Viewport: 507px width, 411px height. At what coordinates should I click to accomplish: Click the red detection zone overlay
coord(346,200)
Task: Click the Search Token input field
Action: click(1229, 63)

==

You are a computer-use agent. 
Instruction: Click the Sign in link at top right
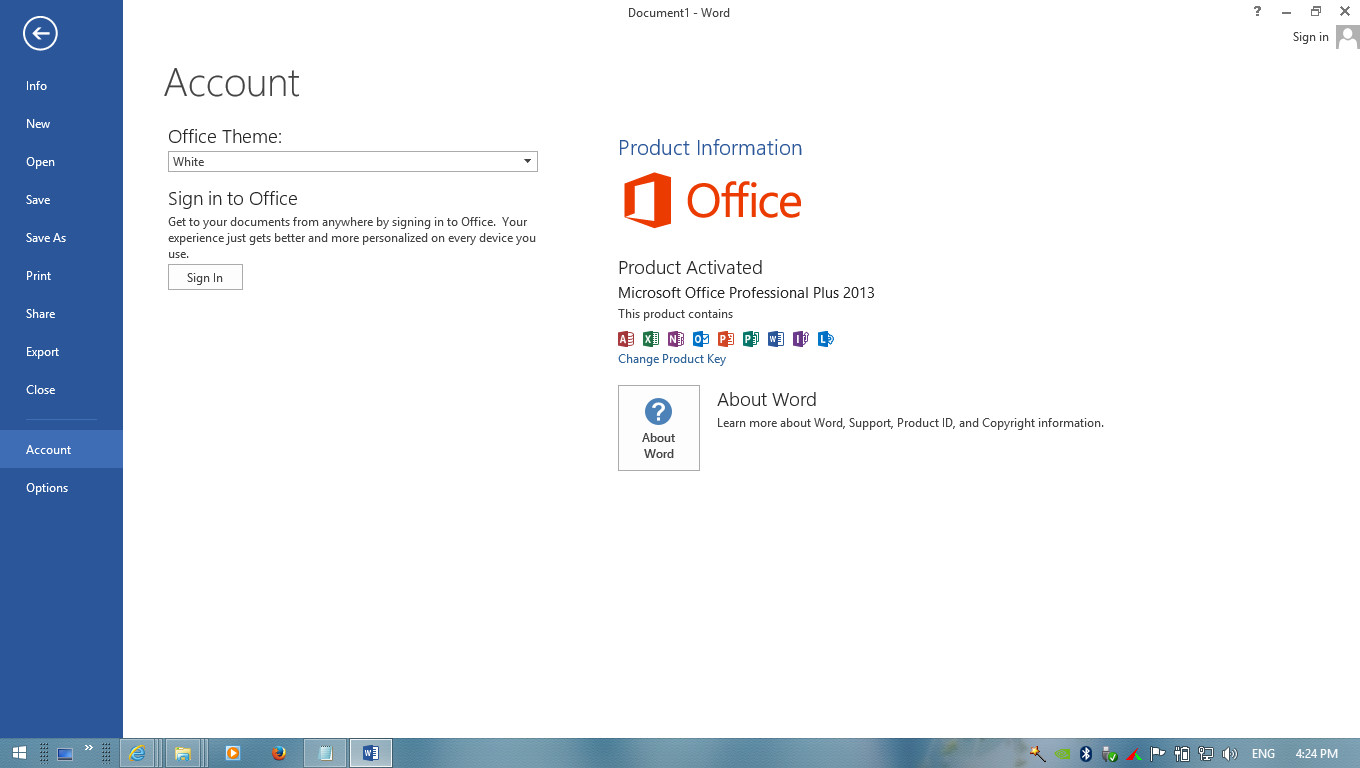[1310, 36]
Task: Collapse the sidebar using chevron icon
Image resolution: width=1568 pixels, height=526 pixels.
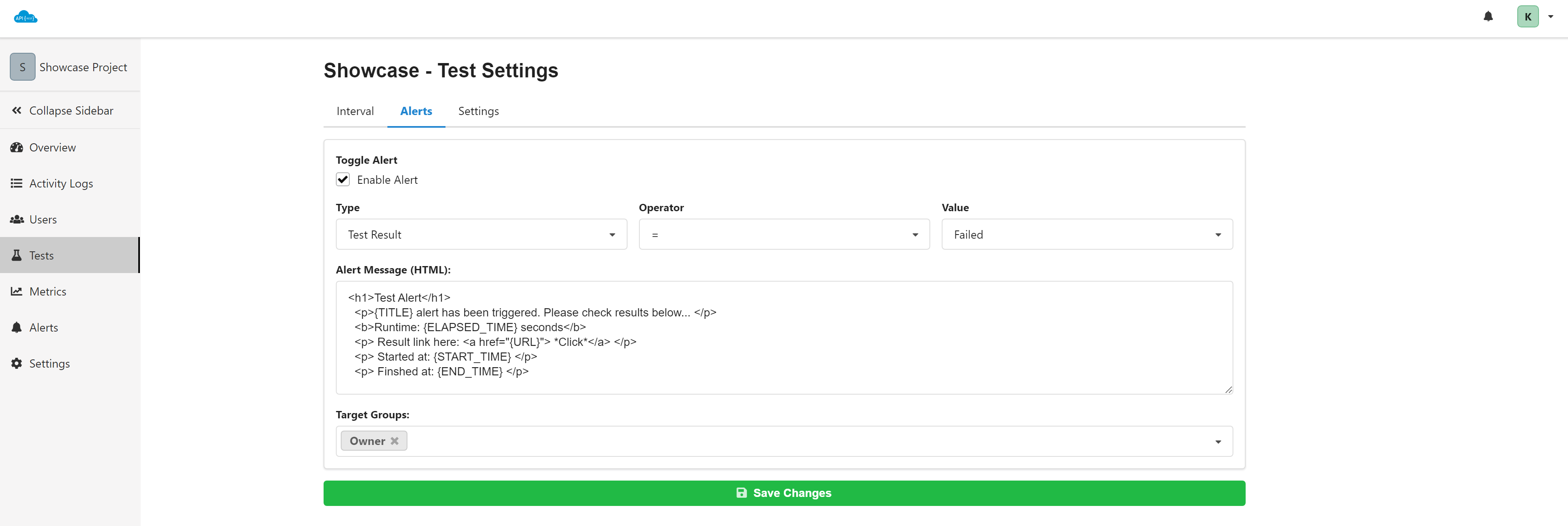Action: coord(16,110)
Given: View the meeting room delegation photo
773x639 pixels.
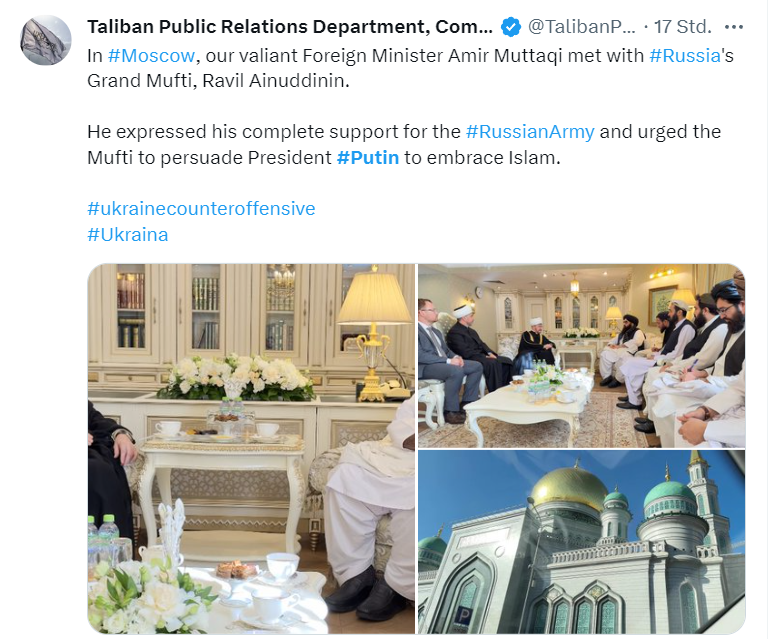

§ Work to be completed: Revise the lines from the one containing "Viewport: 507px width, 411px" up to and including the one containing "Action: click(1229, 63)", putting "detection area" in place of "detection zone" and leaving everything else unchanged.

§ Solution to the exercise:
Viewport: 507px width, 411px height. At what coordinates should I click to accomplish: Click the red detection area overlay
coord(346,200)
Task: Click the Search Token input field
Action: click(1229, 63)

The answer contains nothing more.